DIRECTIVE A: According to the report on cyclist casualties, how many cyclists were killed or seriously injured on Britain's roads between April and June 2011?
DIRECTIVE B: Continue the report on cyclist casualties after its final sentence.

Latest DfT statistics show return to longer-term trends following sharp year-on-year jump in opening quarter

The number of cyclists killed or seriously injured on Britain’s roads during the second quarter of 2011 was more or less unchanged from the levels seen in the comparable quarter of 2010, according to the latest reported road casualties released by the Department for Transport (DfT).

Some 850 cyclists were killed or seriously injured on the country’s roads between April and June this year, compared to 856 in the same months of 2010, a decline of 0.7 per cent.

Taking slight injuries into account, there was a 5 per cent increase in the total number of cyclists killed or injured, which stood at 5,330 during the second quarter of this year.

The second-quarter increase in total casualties is in line with an upward trend during those three months observed in recent years, reflecting in part the growing number of cyclists on the roads.

AVAILABLE DATA:

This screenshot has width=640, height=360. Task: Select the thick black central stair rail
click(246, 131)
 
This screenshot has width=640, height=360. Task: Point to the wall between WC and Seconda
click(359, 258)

FINAL ANSWER A: 850

FINAL ANSWER B:
It also represents a return to the longer-term trend after a sharp spike in casualties among cyclists observed in the first three months of this year, when there was a jump of 26 per cent in the total numbered killed or injured, with incidents resulting in death or serious injuries soaring by 36 per cent.

Those figures were attributed at the time to the DfT by milder weather in the opening three months of 2011 compared to the severe winter 12 months earlier, meaning that this year fewer cyclists were deterred from riding their bikes from January to March.

The first-quarter figures also have the effect of skewing the annual totals once the data are analysed on a 12-month rolling basis; the year to June 2011 saw an 8 per cent rise in the number of cyclists killed or seriously injured compared to the preceding 12 months.

That comes at a time when casualty rates for all other classes of road users – car passengers, motorcyclists and pedestrians – all declined by, respectively, 7 per cent, 8 per cent and 2 per cent.

Earlier this year, national cyclists’ organisation CTC said that while it was clear that cycling is becoming safer – the rate of deaths per billion kilometres cycled has more than halved since the early to mid-1980s – more work needs to be done to improve the safety of cyclists on the roads.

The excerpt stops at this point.